TASK STATEMENT: Among the entries below, how many lines include the string "computer"? Answer with only the number.

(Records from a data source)
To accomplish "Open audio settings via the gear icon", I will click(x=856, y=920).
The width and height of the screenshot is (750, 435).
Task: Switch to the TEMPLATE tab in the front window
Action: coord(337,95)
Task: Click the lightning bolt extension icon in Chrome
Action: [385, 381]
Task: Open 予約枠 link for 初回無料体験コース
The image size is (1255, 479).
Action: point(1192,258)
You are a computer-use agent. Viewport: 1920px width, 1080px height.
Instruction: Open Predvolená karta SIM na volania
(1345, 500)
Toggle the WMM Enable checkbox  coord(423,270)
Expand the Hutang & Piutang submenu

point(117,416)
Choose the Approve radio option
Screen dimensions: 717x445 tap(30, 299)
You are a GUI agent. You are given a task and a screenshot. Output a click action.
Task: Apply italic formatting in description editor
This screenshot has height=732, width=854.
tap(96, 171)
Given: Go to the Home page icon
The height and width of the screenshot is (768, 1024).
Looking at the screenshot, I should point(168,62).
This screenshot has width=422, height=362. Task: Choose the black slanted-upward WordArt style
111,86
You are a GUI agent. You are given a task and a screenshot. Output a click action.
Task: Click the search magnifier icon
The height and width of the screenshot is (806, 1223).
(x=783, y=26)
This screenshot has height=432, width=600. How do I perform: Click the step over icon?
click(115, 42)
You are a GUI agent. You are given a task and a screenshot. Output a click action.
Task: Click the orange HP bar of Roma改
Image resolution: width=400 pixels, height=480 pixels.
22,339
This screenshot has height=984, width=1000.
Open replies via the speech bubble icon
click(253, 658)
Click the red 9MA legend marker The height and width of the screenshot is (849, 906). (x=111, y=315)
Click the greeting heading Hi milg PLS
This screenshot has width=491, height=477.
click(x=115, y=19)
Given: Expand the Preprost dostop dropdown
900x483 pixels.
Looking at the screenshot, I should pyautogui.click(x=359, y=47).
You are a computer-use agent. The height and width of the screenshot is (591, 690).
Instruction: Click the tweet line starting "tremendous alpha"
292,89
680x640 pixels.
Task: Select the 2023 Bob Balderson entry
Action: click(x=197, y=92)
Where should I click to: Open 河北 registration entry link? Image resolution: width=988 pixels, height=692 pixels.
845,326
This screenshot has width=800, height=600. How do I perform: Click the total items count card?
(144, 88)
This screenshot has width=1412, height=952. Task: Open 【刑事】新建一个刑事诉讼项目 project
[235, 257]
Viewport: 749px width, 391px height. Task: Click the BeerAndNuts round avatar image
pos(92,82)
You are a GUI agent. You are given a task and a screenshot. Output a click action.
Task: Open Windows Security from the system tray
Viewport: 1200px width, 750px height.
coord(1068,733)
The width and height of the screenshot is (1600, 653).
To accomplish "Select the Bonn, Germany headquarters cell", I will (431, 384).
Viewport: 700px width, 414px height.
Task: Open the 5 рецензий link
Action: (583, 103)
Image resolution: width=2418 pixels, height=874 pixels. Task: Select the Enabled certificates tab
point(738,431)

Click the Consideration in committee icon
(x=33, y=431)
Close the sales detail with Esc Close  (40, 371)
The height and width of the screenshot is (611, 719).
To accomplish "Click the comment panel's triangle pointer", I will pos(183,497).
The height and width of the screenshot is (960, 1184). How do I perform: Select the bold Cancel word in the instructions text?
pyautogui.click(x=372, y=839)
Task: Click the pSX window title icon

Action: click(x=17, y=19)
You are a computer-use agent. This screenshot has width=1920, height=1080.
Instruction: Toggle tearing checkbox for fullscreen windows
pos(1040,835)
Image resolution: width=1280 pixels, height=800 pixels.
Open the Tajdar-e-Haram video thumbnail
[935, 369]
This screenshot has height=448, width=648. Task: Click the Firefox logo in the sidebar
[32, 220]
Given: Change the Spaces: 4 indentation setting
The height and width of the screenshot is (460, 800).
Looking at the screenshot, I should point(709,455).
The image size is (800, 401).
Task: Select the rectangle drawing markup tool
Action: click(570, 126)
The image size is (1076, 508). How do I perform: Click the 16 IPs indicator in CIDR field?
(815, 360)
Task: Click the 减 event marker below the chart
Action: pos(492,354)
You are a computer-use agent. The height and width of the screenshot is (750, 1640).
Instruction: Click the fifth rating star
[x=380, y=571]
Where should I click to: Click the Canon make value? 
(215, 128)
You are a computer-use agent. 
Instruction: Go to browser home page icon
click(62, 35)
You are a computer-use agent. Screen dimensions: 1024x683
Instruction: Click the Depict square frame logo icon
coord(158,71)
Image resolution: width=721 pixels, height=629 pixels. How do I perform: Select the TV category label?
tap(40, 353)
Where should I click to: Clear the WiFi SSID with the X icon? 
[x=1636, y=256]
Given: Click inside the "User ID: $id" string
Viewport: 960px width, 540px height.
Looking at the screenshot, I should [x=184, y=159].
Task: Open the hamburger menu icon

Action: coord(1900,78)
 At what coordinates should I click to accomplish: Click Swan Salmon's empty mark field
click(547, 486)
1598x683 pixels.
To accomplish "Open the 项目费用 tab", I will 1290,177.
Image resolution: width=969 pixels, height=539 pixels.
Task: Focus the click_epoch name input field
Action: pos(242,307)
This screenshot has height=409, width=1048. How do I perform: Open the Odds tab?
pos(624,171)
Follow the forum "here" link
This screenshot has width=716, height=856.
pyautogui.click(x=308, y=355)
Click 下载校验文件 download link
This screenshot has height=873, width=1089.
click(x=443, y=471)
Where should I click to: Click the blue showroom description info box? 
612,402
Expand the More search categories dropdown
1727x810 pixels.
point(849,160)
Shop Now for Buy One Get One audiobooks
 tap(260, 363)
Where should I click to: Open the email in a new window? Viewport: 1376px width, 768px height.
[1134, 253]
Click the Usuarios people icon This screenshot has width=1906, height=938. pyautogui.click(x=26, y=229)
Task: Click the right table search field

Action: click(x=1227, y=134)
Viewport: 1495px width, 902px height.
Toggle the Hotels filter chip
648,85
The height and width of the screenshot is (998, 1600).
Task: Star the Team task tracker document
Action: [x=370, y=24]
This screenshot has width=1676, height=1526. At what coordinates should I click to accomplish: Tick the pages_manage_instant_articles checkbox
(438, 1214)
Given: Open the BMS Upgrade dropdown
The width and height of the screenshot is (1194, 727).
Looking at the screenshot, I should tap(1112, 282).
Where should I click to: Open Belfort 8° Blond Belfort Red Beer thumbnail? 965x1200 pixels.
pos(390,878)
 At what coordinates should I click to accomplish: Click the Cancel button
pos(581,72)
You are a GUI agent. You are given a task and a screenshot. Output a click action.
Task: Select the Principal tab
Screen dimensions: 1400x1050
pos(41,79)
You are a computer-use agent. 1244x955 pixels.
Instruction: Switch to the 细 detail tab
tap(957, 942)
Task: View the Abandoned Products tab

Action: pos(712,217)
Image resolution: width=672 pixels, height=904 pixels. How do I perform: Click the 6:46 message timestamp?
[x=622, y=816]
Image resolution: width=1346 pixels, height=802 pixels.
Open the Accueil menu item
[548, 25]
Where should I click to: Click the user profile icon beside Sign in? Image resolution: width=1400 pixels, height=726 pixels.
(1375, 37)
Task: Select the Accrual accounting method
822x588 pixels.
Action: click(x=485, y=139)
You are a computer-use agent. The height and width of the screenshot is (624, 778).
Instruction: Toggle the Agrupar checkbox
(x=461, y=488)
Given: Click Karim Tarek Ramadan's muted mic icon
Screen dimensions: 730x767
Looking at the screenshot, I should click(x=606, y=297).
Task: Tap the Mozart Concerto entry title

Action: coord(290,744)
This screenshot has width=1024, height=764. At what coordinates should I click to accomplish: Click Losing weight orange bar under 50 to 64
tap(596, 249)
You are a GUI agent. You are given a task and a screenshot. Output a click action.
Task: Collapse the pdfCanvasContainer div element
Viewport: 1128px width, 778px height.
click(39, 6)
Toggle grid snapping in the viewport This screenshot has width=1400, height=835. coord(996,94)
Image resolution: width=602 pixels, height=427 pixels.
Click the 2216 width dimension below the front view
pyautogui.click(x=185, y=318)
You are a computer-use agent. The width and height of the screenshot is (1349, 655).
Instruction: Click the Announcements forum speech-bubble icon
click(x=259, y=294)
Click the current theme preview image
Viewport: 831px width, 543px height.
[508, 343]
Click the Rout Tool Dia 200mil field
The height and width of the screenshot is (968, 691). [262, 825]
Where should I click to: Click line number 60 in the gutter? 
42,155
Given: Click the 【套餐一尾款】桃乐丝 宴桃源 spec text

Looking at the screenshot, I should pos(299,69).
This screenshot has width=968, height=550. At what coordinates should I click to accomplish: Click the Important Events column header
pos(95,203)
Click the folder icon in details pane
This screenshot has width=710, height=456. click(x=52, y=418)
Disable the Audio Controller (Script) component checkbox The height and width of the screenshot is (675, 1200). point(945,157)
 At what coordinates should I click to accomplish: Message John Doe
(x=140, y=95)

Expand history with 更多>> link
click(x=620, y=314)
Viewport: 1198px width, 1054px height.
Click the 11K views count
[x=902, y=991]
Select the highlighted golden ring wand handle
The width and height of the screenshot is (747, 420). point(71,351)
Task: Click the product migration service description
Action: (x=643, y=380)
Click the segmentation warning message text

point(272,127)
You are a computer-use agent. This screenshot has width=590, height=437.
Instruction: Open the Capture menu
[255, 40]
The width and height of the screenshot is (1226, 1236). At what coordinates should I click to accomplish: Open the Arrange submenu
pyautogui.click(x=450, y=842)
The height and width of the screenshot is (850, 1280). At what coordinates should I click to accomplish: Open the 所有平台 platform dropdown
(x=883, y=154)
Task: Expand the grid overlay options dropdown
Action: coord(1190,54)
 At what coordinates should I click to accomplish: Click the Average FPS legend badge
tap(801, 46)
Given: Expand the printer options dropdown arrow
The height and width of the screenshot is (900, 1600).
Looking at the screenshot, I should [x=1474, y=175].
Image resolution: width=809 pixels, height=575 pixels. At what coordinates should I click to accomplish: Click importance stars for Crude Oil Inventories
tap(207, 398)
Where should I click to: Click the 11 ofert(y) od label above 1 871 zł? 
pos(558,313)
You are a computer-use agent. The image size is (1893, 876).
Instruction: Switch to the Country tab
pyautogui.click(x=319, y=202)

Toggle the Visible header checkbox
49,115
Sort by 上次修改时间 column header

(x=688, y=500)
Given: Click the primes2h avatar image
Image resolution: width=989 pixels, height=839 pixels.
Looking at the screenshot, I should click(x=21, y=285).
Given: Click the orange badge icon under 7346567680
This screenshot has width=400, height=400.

TASK RESULT: 11